Culture has settled into two realities that have relegated art to inconsistency: on the one hand, relativism, which has led to post-truth; on the other, political correctness, which results in the dictatorship of woke up.
This is how strongly it all began Jaime Olmedo your conference Freedom and culturethe eighth of the cycle Freedom in the 21st centurywhich celebrates the tenth anniversary of EL ESPAÑOL and the twenty-fifth anniversary of the Camilo José Cela University, of which the philologist and academic is rector.
Convinced that “Culture cannot be reserved for a few”Olmedo attacked the exploitation that is made of her from the political spheres. Although he previously highlighted some historical milestones which, according to him, determined the current situation.

The rejection of classical canons and positivism, at the origin of the dogmatism to which culture is now constrained, appeared in the 19th century. “We have moved from a trust in the rational to a refuge in the irrational,” he explains, and the first artistic movement that gave rise to what he calls the “discrediting of verisimilitude” was the Romanticism.
When society mutated “from rebellion to disenchantment”, bohemianism emerged: “The artist exacerbated the traits of the tormented romantic” – the rector slipped -, removing the humanist attributes which correspond to creation.
Salvador Maria Granés invented the concept in our country “golfemia” to challenge the “art for art’s sake” of the romantics full of individualism. “I hate literary bohemia with all my soul,” Unamuno said, a recurring reference among the many references used by Olmedo.
The avant-garde went even further at the dawn of the 20th century. If shortly before symbolism had revealed the “incapacity” of artists to handle an articulated language with gifts of excellence and that expressionism was abandoned to “the search for the ugly”, the avant-garde movements were “the great aesthetic challenge” against art.
In the name of “the horror of conventions” and ignoring the concepts of “reason” and “tradition”, futurism, cubism, Dadaism and, finally, surrealism led to “aesthetic annihilation” and “the most absolute insignificance”. Dadaism even dared to declare that since then the artist would be more important than the worka notion that – unfortunately for Olmedo – continues to resonate today.
“This irrationalism led to hermeticism,” said the rector, which was the prelude to the lack of communication between the artist and the public.
Still, “it might have made sense at the time,” he concedes; The problem is that it lasted “unbearably” until today and today we are already dragging “a century of avant-garde” in which criticism was gradually relegated.
But it turns out that “the truth exists and there is error”, even if contemporary cultural pride does not intend to be criticized, just said Olmedo, who insisted on the importance of “back to history”. It is not only about “transmitting knowledge to future generations” so that they can “reject traps” and be truly free, but also about pointing out “self-serving interpretations of history” and “distortion as a political objective.”
Jaime Olmedo “Liberty and culture”
In this regard, Olmedo provided some examples.

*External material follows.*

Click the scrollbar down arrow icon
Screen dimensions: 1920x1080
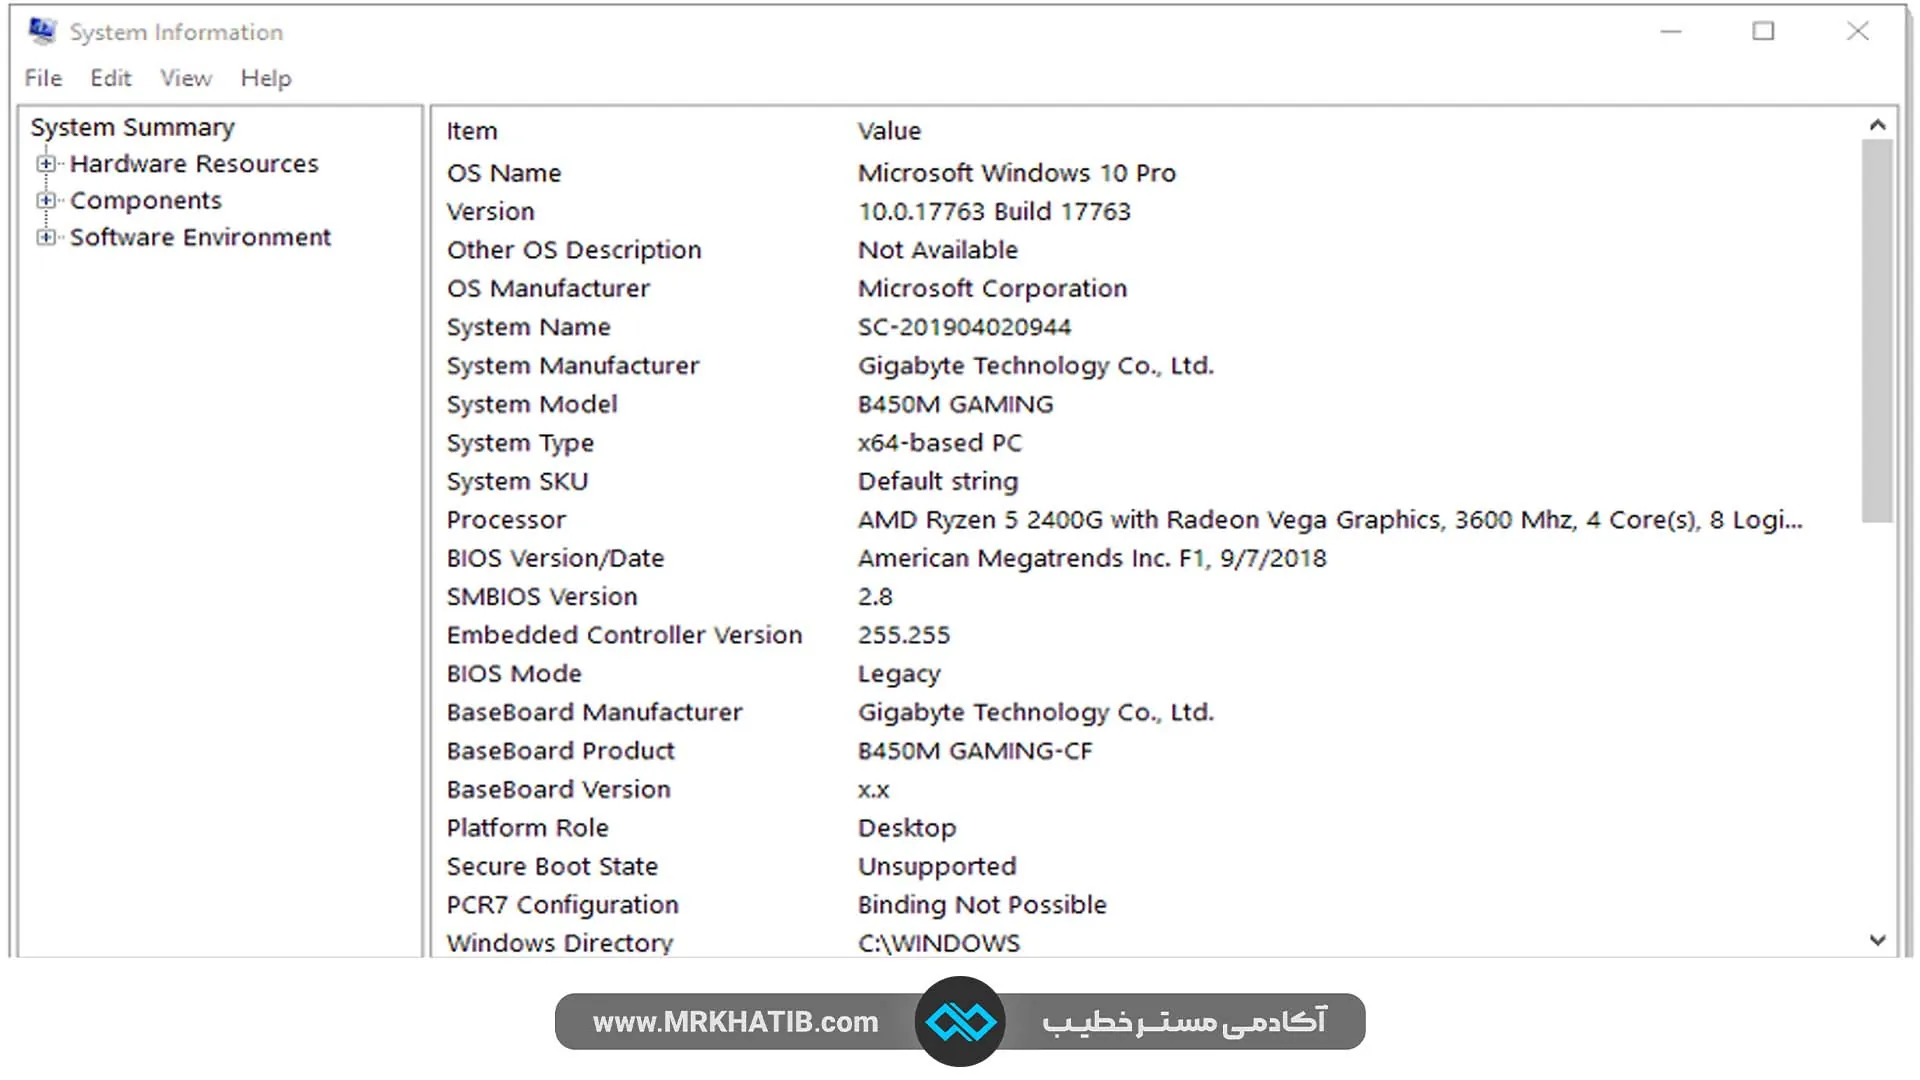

THE deconsolidation of museumsWithout a doubt, the most current. “The name is not even correct because Spain did not have colonies, but rather overseas provinces,” he assured. Not to mention the “presentism” with which this political measure is approached, sponsored by the “moral force” of which the left always boasts, he came to say.
However, if at the cultural level progress fights behind the trenches of its supposed “ethical superiority”, the right appears “disdainful”he said. And that always leads to populism.
Returning to the purely artistic domain, Olmedo recalls the emergence of Harold Bloom at the end of the century to claim “the autonomy of aesthetics” and propose, against the grain, the hated canon.
“Against relativism, demagoguery and hypocrisy” which ended up consolidating an “institutionalized avant-garde” where contemporary art is “pure provocative, cynical and anti-aesthetic spectacle”the canon is a kind of countercultural vector. And not only is “there no way to know what is art and what is not,” but it is also virtually impossible to distinguish “good from mediocre,” the rector said.
The contemporary work of art is in the hands of “thieves” and “businessmen”he said, and in addition to being “unable to communicate,” they also don’t know the owner. The exhibitions no longer even have an epigraph that defines them, they are presented before an audience amused by their jokes and, at the same time, abandon themselves to their eloquence.
In short, culture has been abandoned to consumption and, in its name, “everything is permitted”. A universe in which “charlatanism” reigns because it has long been oppressed by “the dictatorship of relativism”. Besides, “post-truth is the old-fashioned term that political correctness has renamed lies,” he said.
Cancel culture and self-censorship are some of its current expressions, but its origins are much further back. The audience present at master class de Olmedo was able to give a good account of it.
The rector still had a message of hope for the end. To fight against the tyranny of dogma, the philologist and academic proposes “the community effort to seek the truth”. Faced with sensationalism, “art must regain its aura”, because “culture is either a necessity or madness”.